At Jive we strive to satisfy our customers with the best social business software application that we can build. We have a constant drive to improve what we already have in addition to expanding the envelope and provide a unique social-based solution to common business problems. Our software, Jive SBS, has been a study in constant evolution ever since it's roots in Jive Forums with new functionality being introduced continuously and major architectural changes being made as required. One aspect of the application that hasn't seen a lot of changes over the years however has been the caching layer used by Jive SBS. Like most high performance server applications Jive SBS relies heavily on in-memory caching to improve performance and reduce load on the underlying database. Without this caching layer our application could not nearly do as much as it does nor scale anywhere near the loads seen every day in production by our customers. It's a testament to the initial design choices that the cache implementation had stood the test of time as well as it has. That being said over time it become apparent that there were limitations and problems that needed to be addressed.
The problem with map based caches
Caching (and clustering) in Jive SBS 4 is implemented using Oracle Coherence with each application server in the cluster acting not just as an application server but as a cache server. The caches defined in Jive SBS (of which there are well over a hundred) are based on Coherence's distributed map architecture and benefit (and suffer) from that choice. Having caches be map based leads developers to start to treat the caches no differently than they would any other map. This allows new developers to get up to speed faster but can lead to performance issues, heavier than expected network traffic and other problems that tend to only show up when systems are under heavy load. More importantly design choices which worked well historically have proven to be problematic which has lead us to reevaluate those choices and indeed the full requirements for what Jive SBS's caching layer should look like. What we came up with in that reevaluation was a design that on the surface looked similar to what was in Jive SBS 4 but on closer inspection is significantly improved.

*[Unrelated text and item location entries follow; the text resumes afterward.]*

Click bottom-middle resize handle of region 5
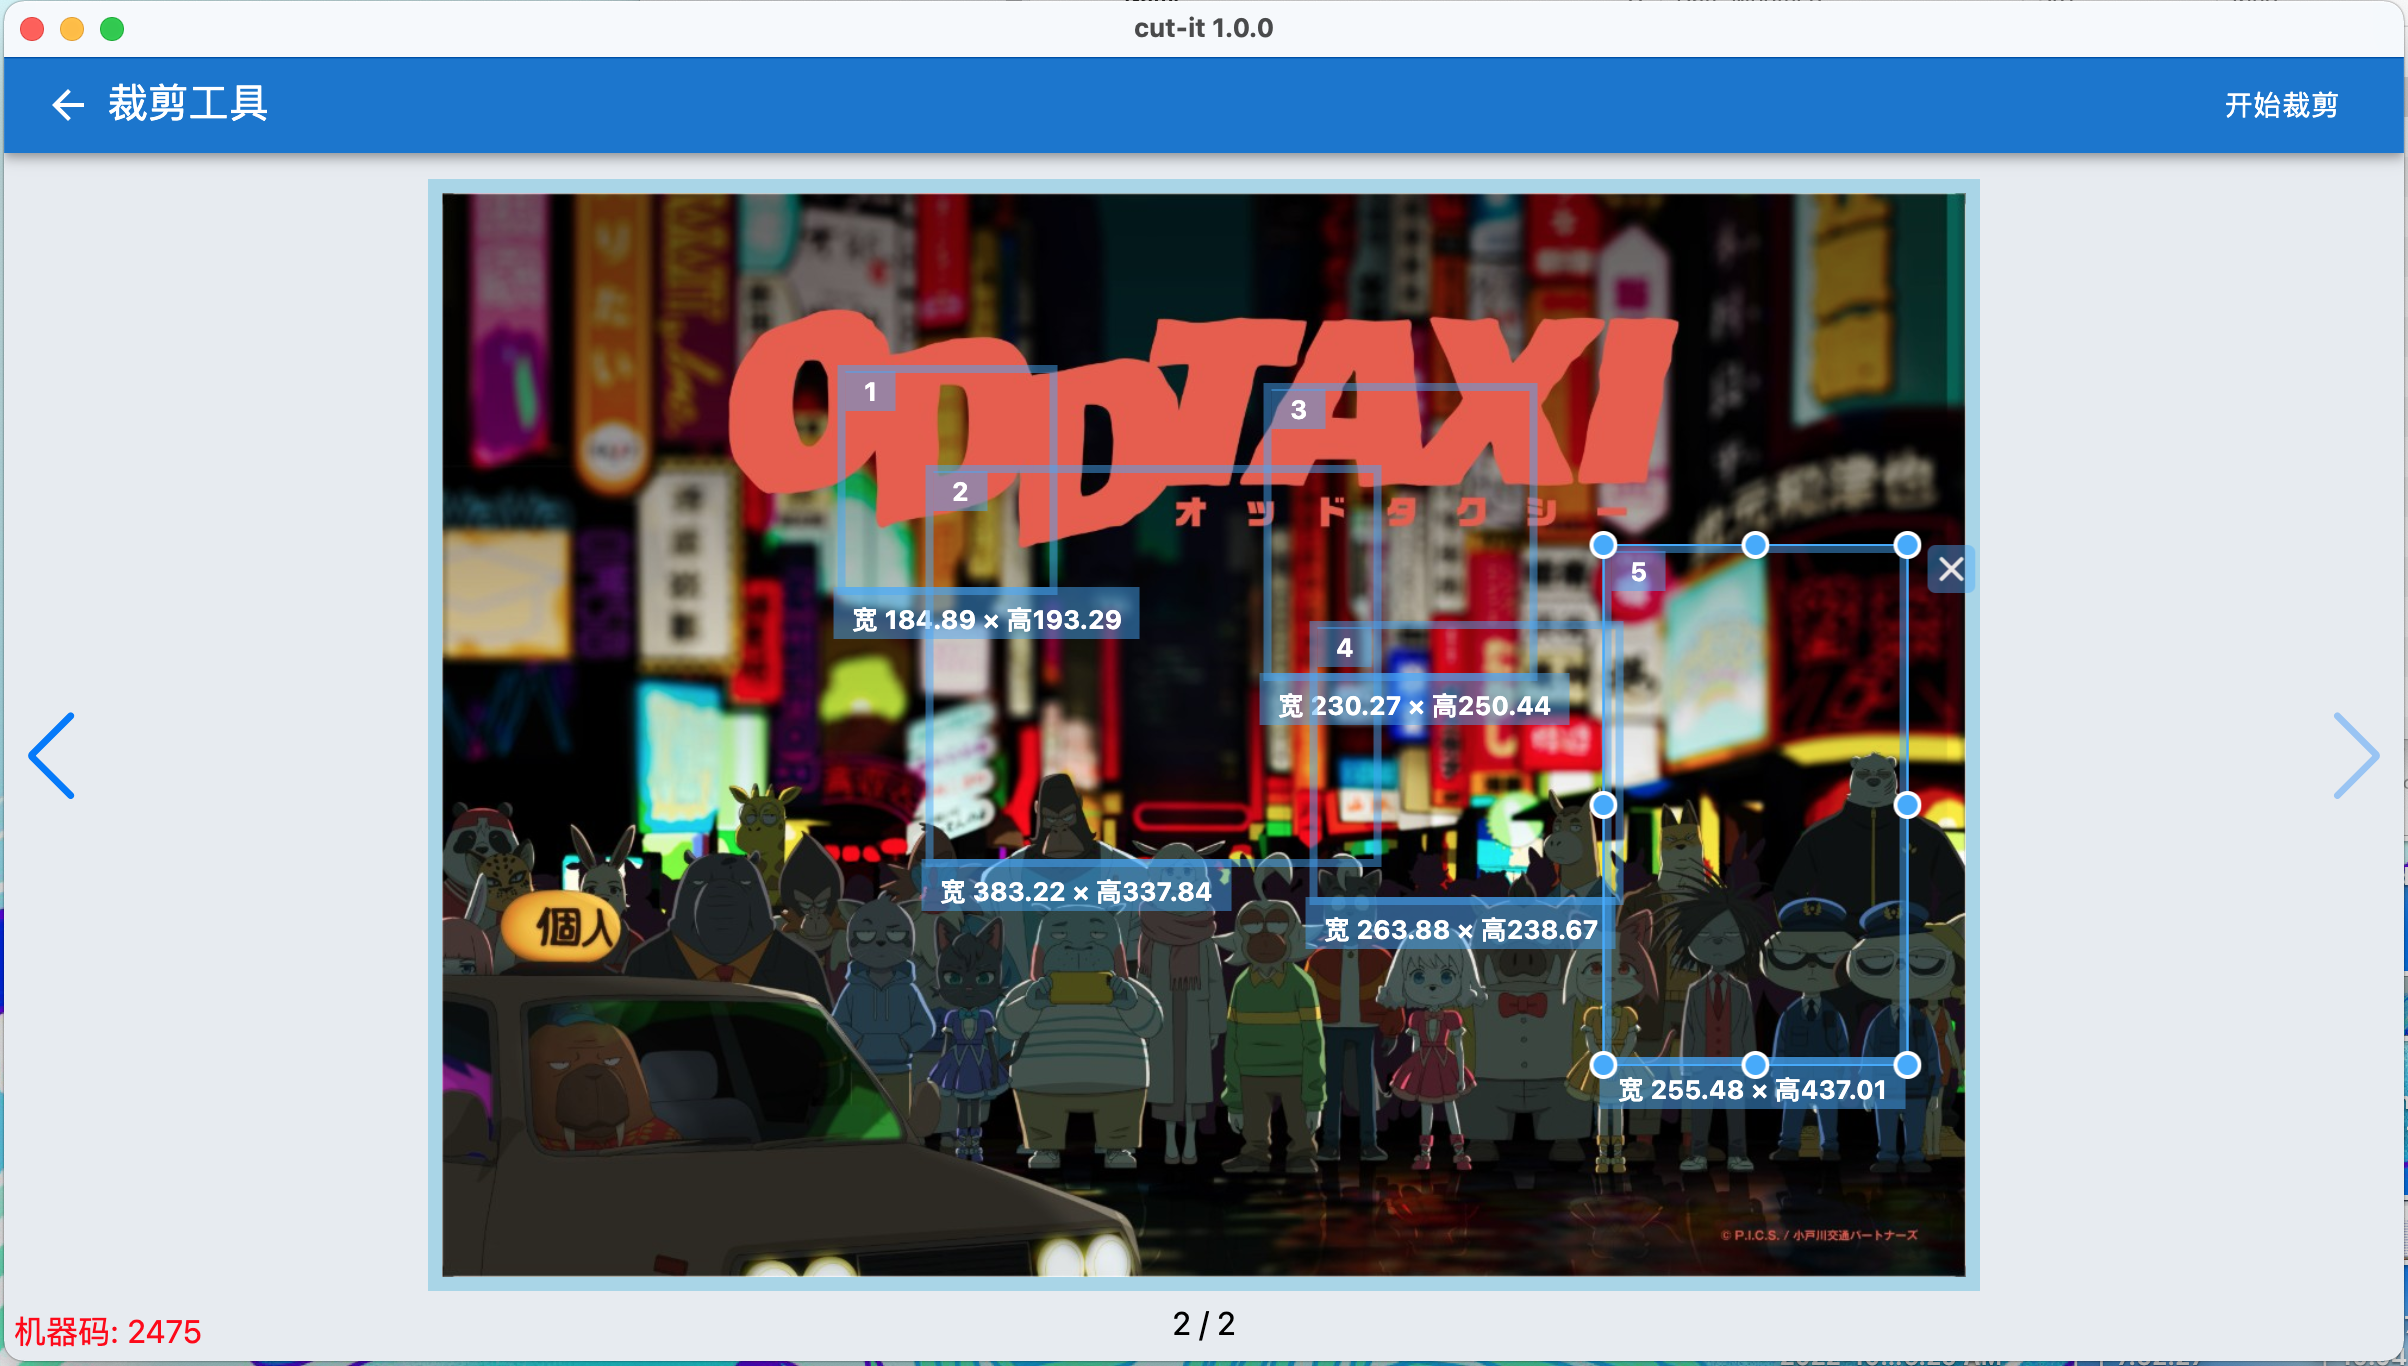Image resolution: width=2408 pixels, height=1366 pixels. point(1755,1065)
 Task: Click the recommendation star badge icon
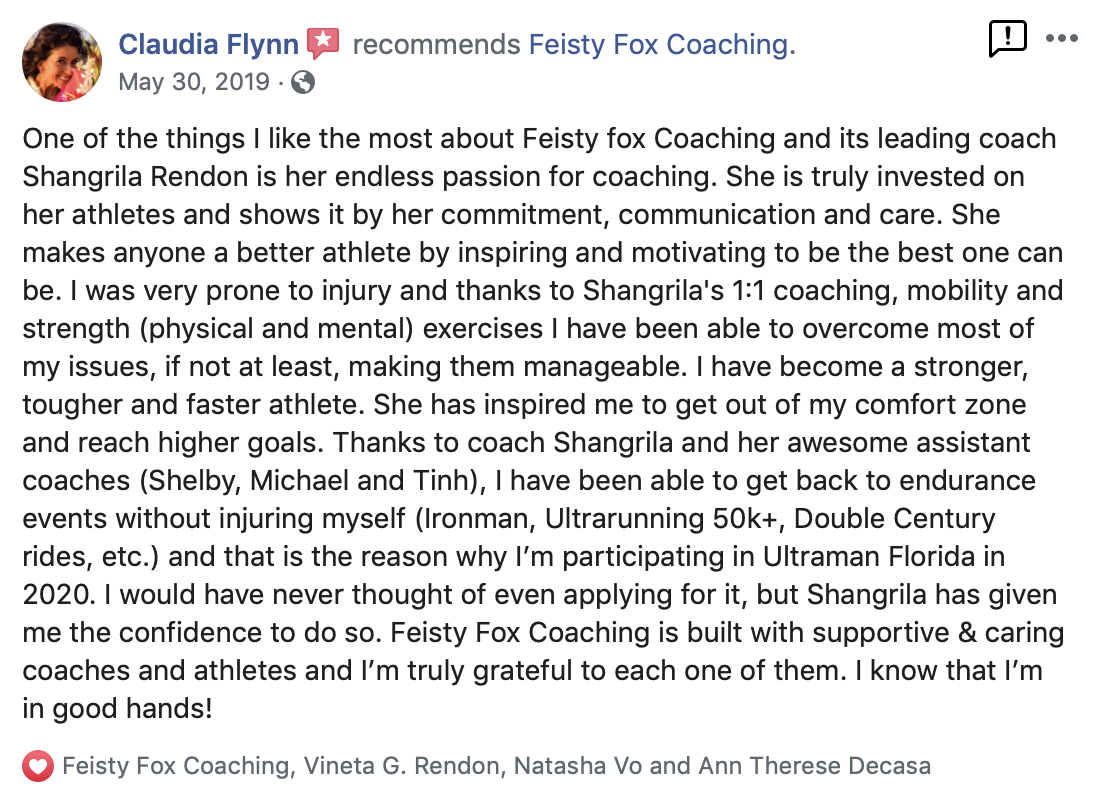(x=323, y=43)
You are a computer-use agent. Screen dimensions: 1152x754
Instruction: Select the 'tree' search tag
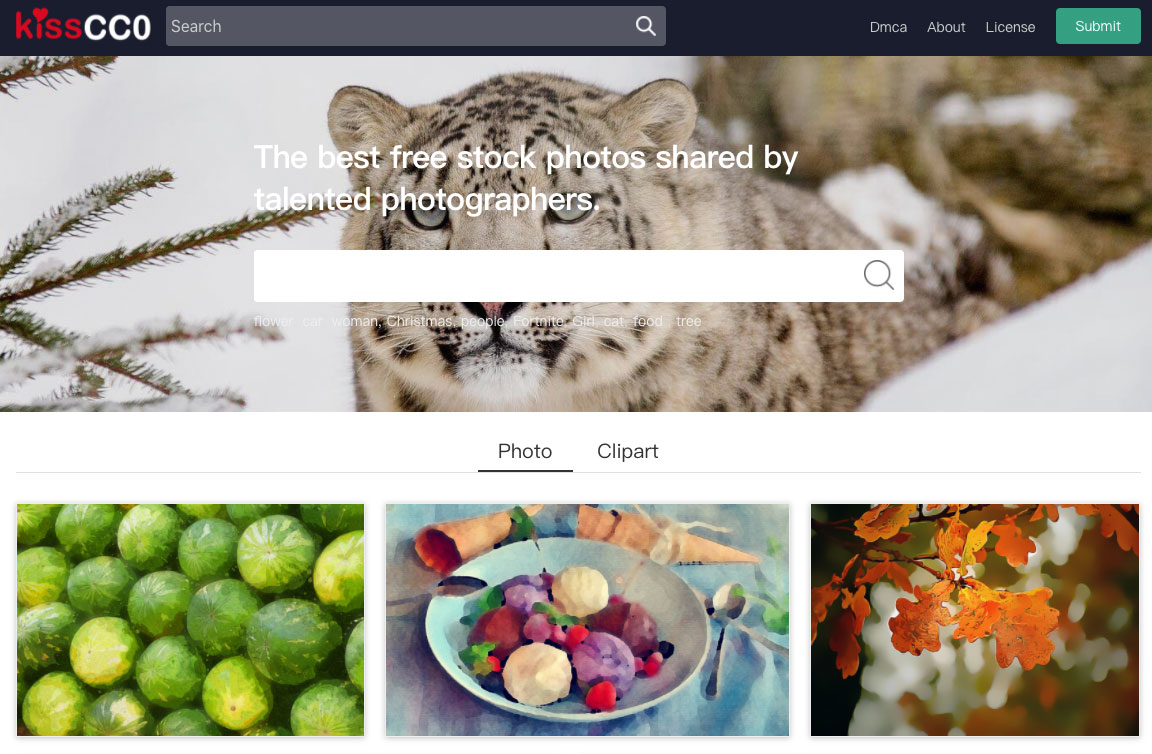[x=688, y=321]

Why we redesigned the cache
As part of the cache system reevaluation we started by going over the concerns we have with the 4.0 and earlier design so we have a basis to compare any solution we came up with against. Outlined below is a sampling of the issues we discussed:
- Having caches only exist in the same process as the application server has proven to be an issue. Caches by their very nature use a lot of memory and if not configured correctly can quickly consume all available memory in the JVM causing the dreaded OutOfMemoryError. This puts a strain on Java's garbage collector which has to balance normal app server traffic which creates a constant stream of many small but largely short lived objects with caches which tend to hold onto objects for a much longer period of time. While having caches be in-process was a great design decision historically it was not without significant risks and issues.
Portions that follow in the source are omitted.